— START OF Task data —

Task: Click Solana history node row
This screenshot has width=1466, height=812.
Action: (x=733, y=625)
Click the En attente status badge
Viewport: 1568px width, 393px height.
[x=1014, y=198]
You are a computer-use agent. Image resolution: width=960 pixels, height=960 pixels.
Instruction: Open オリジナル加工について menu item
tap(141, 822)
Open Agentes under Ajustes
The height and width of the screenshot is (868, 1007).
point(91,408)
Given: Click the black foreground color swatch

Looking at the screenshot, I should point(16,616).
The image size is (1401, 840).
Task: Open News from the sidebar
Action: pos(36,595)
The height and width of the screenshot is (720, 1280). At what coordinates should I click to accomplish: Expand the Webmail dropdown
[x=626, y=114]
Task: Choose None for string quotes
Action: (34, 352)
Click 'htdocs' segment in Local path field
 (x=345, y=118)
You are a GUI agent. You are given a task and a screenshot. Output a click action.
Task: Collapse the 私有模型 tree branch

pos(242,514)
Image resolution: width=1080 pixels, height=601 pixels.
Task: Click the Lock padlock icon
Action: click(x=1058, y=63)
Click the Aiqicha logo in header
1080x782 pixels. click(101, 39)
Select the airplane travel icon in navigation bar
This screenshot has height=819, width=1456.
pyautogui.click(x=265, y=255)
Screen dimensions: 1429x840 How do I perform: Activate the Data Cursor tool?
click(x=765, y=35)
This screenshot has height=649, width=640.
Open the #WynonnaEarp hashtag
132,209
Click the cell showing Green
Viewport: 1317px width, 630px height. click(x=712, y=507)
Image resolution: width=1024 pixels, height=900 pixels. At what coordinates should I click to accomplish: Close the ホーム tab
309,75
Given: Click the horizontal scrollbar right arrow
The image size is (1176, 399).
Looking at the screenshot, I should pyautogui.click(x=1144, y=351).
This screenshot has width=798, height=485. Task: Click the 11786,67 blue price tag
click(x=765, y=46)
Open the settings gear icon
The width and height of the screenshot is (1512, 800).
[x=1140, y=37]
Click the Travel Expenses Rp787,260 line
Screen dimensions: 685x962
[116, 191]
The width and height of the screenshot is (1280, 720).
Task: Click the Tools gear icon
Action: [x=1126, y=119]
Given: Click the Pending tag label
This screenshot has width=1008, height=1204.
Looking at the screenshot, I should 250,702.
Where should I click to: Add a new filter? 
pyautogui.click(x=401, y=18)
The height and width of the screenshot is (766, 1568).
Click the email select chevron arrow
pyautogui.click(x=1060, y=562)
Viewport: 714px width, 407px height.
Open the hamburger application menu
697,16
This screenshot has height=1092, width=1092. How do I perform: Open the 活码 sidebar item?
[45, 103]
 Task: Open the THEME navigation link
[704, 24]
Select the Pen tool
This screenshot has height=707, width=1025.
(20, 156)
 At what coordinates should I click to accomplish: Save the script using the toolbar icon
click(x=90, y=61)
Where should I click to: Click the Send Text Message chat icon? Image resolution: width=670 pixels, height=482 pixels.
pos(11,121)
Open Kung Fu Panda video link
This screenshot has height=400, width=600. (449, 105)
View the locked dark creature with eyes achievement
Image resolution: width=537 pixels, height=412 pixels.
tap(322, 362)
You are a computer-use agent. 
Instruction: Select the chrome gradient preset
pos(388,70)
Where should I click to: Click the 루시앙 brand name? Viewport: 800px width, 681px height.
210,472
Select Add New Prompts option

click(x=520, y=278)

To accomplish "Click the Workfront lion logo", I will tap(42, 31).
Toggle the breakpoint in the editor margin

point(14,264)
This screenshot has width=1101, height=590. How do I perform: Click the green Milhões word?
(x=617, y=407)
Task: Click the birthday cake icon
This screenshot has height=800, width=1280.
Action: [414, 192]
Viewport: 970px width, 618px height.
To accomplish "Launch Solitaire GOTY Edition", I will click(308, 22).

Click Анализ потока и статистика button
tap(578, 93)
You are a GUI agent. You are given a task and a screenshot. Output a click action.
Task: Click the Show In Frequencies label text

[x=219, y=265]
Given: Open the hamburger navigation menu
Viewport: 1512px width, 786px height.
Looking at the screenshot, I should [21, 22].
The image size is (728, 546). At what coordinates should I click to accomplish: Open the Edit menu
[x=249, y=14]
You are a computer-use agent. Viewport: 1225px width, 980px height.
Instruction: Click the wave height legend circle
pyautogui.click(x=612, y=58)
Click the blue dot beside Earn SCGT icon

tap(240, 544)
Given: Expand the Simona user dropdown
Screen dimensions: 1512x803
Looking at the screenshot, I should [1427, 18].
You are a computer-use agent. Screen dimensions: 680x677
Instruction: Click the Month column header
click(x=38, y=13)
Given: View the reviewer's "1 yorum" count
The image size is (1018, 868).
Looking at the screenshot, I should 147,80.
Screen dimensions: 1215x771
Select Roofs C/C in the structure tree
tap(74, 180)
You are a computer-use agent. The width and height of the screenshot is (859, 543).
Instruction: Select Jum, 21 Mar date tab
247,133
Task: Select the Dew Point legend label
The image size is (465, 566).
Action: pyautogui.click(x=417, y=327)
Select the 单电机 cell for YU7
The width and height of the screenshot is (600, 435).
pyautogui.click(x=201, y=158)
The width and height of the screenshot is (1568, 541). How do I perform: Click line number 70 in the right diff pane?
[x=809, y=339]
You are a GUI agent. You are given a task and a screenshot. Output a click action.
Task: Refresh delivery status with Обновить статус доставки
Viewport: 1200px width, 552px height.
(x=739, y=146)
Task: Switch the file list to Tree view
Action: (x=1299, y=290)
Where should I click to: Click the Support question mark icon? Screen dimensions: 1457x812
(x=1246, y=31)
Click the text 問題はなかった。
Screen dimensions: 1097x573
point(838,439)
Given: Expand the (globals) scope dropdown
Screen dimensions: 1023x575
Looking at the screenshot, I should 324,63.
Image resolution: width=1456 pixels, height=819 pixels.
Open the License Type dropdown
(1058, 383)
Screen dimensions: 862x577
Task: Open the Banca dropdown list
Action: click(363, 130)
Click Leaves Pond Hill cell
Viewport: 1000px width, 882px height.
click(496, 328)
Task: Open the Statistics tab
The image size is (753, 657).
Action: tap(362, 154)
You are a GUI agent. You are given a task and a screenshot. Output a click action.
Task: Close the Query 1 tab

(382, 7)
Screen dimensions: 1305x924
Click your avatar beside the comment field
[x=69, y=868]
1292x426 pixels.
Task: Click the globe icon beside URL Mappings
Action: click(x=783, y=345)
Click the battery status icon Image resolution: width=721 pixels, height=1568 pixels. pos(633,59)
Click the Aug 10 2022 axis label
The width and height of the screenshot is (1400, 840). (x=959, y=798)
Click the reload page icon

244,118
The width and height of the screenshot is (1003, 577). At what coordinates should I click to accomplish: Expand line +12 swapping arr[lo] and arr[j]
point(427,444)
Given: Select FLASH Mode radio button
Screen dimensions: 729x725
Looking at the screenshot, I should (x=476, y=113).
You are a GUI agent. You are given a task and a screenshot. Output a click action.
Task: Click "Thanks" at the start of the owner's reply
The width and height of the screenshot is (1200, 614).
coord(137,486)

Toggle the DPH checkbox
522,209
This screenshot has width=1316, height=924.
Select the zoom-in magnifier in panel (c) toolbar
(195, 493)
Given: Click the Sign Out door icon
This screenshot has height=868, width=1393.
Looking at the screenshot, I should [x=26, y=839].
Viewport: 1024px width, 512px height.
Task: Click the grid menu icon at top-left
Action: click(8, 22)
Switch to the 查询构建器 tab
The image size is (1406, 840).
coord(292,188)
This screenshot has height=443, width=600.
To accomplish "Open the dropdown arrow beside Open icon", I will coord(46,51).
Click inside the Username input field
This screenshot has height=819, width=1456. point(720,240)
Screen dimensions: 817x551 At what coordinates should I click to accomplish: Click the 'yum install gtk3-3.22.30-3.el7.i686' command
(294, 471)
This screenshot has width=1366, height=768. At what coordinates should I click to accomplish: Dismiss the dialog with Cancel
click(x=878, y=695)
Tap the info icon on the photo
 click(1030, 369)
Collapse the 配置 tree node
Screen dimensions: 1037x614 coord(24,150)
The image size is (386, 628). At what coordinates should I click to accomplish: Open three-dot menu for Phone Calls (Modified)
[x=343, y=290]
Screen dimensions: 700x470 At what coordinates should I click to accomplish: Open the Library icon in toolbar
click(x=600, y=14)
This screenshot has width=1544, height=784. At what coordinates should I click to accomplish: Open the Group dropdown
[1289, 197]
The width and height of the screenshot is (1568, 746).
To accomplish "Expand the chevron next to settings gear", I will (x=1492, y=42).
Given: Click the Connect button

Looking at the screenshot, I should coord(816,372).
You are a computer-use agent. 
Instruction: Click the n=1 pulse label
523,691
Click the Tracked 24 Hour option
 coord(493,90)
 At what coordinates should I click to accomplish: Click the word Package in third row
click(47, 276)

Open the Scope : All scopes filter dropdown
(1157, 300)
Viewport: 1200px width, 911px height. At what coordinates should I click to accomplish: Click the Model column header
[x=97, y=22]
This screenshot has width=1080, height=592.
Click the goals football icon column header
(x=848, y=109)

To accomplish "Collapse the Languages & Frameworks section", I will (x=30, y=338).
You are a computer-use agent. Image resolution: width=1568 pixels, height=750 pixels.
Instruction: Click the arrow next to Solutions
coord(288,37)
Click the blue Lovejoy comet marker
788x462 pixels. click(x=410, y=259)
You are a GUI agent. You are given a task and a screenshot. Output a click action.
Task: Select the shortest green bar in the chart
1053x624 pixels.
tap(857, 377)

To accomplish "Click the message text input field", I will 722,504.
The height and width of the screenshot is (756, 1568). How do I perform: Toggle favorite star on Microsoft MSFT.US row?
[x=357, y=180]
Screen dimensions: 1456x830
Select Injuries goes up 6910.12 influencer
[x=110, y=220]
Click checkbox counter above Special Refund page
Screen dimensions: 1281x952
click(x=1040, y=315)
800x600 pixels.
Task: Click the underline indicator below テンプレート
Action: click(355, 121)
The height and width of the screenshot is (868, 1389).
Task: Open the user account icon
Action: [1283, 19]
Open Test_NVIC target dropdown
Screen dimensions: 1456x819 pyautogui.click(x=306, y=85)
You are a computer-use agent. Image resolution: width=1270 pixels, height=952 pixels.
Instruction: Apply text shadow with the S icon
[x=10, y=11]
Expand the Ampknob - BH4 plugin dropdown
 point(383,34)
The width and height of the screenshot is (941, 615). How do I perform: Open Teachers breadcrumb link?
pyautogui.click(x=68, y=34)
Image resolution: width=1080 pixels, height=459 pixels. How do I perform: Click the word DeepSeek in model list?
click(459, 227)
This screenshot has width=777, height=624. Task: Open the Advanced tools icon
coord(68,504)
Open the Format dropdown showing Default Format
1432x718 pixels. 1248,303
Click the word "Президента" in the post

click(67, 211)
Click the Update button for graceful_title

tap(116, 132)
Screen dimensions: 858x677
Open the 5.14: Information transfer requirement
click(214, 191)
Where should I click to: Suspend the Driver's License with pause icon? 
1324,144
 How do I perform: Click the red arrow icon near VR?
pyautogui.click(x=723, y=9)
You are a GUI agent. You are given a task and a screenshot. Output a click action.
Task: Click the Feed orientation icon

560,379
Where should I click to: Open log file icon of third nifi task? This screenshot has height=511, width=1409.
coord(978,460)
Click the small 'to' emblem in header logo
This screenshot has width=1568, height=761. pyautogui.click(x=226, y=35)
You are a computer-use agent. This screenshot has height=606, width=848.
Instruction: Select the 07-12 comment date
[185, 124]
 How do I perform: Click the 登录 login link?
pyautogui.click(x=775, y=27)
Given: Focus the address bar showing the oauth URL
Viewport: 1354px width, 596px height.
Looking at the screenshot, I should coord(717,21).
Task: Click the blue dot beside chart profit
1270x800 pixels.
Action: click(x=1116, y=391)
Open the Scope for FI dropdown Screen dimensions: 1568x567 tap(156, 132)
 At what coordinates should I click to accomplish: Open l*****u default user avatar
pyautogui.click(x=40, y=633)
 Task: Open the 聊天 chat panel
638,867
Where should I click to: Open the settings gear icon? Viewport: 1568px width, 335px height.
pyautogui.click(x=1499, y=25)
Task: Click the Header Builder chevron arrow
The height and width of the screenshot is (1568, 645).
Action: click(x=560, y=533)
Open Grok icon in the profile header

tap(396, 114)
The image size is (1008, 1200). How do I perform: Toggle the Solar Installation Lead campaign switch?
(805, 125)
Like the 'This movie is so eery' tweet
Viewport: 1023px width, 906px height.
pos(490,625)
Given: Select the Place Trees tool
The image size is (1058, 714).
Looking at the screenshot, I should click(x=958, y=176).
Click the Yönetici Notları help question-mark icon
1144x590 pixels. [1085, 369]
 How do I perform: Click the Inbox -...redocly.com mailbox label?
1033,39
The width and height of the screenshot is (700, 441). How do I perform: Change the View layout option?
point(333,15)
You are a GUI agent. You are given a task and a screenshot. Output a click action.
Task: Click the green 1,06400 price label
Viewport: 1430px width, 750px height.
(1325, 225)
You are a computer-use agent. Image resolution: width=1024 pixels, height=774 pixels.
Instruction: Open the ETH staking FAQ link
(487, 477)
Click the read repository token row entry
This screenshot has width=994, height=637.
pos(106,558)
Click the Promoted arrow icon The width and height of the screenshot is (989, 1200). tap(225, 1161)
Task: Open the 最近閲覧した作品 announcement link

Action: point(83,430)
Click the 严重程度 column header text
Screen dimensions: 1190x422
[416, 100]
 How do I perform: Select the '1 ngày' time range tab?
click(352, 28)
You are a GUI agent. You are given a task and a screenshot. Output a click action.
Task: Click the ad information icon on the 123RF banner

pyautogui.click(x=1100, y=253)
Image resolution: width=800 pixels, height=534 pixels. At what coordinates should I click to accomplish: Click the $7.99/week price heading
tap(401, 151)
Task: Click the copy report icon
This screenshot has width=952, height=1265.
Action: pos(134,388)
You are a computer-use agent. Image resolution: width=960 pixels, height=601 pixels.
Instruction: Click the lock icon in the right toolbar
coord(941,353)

— END OF Task data —

Retype the lines of the records above exactly, from the line containing "Screen dimensions: 1305x924" through the line containing "point(427,444)", including both of those lines.

_Answer to the task_:
Screen dimensions: 1305x924
Click your avatar beside the comment field
[x=69, y=868]
1292x426 pixels.
Task: Click the globe icon beside URL Mappings
Action: click(x=783, y=345)
Click the battery status icon Image resolution: width=721 pixels, height=1568 pixels. pos(633,59)
Click the Aug 10 2022 axis label
The width and height of the screenshot is (1400, 840). (x=959, y=798)
Click the reload page icon

244,118
The width and height of the screenshot is (1003, 577). At what coordinates should I click to accomplish: Expand line +12 swapping arr[lo] and arr[j]
point(427,444)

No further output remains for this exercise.